**SELECTION:**
====

The company intends to use the net proceeds of the offering, along with cash on hand, to fund the redemption of all of the company’s 9.75% Senior Second Lien Notes due 2023 (the “Existing Second Lien Notes”). On the closing date of the offering of the notes, the company satisfied and discharged the indenture governing the Existing Second Lien Notes.

Tracy W. Krohn, Chairman and Chief Executive Officer, commented, “As we have discussed previously, we considered a number of alternatives with regard to our 2023 notes including full repayment of the notes. Our focus with all of the options reviewed was not only to significantly reduce debt but also to improve the balance sheet going forward and preserve financial flexibility. Ultimately we decided that using our substantial cash balance sheet to pay off half of these notes, significantly reduce interest payments and issue new notes with similar terms but with a shorter tenure, was our best path forward as it also allows us to have more liquidity to potentially fund higher return accretive capital projects and acquisitions in the near term. We continue to see a number of attractive acquisition opportunities in our core focus area and have significant financial resources and flexibility to act quickly when we identify the best opportunities for W&T.”

The notes and the related guarantees have not been and will not be registered under the Securities Act or any other securities laws, and the notes and the related guarantees may not be offered or sold except pursuant to an exemption from, or in a transaction not subject to, the registration requirements of the Securities Act and any other applicable securities laws. The notes and the related guarantees are being offered only to persons reasonably believed to be qualified institutional buyers in the United States under Rule 144A and to non-U.S. investors outside the United States pursuant to Regulation S.

This press release is being issued for informational purposes only and does not constitute an offer to sell, a solicitation of an offer to buy, or a sale of the notes, the related guarantees, or any other securities, nor does it constitute an offer to sell, a solicitation of an offer to buy or a sale in any jurisdiction in which such offer, solicitation or sale is unlawful.

====

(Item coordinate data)
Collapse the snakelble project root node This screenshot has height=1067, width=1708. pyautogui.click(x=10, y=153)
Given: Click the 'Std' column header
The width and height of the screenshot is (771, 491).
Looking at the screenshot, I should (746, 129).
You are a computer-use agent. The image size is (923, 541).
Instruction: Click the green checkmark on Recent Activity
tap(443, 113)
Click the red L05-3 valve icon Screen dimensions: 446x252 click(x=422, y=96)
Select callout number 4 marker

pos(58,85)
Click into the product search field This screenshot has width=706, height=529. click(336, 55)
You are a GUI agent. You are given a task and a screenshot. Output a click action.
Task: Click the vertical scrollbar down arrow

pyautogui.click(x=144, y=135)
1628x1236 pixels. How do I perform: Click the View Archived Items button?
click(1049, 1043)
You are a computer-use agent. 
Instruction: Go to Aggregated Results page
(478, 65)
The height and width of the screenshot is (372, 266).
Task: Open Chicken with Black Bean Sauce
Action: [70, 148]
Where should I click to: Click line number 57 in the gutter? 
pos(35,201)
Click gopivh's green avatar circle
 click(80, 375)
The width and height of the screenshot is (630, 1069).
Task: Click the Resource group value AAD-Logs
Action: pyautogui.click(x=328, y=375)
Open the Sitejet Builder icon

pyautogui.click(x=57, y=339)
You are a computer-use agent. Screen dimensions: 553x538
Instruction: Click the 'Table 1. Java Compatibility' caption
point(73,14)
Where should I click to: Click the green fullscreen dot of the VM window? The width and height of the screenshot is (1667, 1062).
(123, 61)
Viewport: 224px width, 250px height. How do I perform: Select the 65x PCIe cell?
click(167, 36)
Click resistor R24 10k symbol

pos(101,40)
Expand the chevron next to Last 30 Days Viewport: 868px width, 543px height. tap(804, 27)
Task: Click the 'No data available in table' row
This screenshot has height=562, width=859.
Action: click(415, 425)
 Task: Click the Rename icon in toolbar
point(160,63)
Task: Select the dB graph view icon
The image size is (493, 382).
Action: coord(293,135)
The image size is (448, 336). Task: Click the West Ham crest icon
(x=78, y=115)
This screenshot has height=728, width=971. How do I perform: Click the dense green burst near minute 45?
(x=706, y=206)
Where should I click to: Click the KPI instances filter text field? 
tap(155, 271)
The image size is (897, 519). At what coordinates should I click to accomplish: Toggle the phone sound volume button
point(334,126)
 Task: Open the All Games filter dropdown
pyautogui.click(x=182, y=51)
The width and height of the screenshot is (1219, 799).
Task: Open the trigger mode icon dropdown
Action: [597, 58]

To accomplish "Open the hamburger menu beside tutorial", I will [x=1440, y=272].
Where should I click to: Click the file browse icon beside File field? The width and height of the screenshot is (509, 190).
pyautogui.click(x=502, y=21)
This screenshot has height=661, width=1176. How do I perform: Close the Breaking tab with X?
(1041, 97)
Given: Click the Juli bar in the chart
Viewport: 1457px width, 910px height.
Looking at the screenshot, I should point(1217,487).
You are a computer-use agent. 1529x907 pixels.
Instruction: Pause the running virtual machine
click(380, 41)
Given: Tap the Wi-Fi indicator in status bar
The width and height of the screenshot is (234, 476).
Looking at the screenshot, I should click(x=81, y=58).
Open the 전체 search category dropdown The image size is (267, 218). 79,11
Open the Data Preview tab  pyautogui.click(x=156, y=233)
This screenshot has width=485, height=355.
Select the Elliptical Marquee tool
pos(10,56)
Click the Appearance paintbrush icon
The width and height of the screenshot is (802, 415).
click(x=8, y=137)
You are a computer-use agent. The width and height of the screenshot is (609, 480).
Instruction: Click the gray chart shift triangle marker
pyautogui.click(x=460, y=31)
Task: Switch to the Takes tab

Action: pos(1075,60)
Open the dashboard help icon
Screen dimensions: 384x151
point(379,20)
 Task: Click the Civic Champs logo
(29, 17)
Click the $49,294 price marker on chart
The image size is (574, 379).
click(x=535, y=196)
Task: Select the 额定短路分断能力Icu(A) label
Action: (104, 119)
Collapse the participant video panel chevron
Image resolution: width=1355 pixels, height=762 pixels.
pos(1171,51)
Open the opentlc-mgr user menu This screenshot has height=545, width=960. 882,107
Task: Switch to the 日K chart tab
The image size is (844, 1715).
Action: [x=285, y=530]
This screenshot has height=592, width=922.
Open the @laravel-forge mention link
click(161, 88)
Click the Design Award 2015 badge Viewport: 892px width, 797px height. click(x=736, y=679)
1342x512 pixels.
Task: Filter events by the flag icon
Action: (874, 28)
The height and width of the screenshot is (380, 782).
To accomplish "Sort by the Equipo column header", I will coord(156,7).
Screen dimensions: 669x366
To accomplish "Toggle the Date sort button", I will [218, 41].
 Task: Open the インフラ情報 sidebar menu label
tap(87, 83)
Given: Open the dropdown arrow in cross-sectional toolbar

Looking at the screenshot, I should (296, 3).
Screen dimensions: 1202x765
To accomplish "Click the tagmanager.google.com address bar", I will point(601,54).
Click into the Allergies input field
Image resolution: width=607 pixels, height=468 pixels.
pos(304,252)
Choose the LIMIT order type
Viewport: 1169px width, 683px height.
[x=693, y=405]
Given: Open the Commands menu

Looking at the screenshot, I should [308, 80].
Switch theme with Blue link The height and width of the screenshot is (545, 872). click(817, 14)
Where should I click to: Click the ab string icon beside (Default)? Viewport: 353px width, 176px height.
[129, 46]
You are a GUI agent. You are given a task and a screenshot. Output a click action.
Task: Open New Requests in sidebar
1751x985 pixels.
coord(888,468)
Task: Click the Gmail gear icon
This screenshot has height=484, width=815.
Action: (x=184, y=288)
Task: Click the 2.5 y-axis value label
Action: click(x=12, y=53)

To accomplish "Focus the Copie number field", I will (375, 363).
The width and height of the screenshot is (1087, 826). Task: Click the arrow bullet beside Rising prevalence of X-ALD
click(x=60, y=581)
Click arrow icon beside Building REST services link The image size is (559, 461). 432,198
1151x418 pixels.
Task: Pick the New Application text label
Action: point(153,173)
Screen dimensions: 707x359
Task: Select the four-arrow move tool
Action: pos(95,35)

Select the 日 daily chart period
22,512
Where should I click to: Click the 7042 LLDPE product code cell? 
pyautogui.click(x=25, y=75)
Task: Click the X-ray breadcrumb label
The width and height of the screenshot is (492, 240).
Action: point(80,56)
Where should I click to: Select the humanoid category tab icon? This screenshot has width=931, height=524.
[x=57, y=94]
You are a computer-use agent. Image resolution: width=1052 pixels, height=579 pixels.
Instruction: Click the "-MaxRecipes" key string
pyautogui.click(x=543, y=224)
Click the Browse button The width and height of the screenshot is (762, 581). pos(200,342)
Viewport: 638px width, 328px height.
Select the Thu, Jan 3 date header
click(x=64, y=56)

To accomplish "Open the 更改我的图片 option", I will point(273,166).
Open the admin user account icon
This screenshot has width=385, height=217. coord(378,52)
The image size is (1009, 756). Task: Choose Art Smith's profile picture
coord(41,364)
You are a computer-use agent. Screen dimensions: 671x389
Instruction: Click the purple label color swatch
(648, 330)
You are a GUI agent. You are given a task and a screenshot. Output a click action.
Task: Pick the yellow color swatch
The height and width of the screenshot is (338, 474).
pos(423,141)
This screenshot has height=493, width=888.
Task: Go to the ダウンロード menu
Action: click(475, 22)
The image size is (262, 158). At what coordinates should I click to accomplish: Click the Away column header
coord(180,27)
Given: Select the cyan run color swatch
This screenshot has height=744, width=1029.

====

**WRITTEN EXERCISE 1:** Edit the press release from "The notes and the related guarantees have" through "to Regulation S.", inclusive, replacing "qualified institutional buyers" with "accredited investors", and write out the revised passage.
**WRITTEN EXERCISE 2:** Convert the entries between the lines holding "This screenshot has height=661, width=1176." and "Looking at the screenshot, I should click(x=81, y=58).", inclusive, into a two-column CSV with the headers request and response. Give one row per entry, placing each field in double quotes and replacing any line breaks with spaces.
These entries are unrelated to the press release.

**OUTPUT 1:**
The notes and the related guarantees have not been and will not be registered under the Securities Act or any other securities laws, and the notes and the related guarantees may not be offered or sold except pursuant to an exemption from, or in a transaction not subject to, the registration requirements of the Securities Act and any other applicable securities laws. The notes and the related guarantees are being offered only to persons reasonably believed to be accredited investors in the United States under Rule 144A and to non-U.S. investors outside the United States pursuant to Regulation S.

**OUTPUT 2:**
request,response
"This screenshot has height=661, width=1176. How do I perform: Close the Breaking tab with X?","(1041, 97)"
"Given: Click the Juli bar in the chart Viewport: 1457px width, 910px height.","Looking at the screenshot, I should point(1217,487)."
"You are a computer-use agent. 1529x907 pixels. Instruction: Pause the running virtual machine","click(380, 41)"
"Given: Tap the Wi-Fi indicator in status bar The width and height of the screenshot is (234, 476).","Looking at the screenshot, I should click(x=81, y=58)."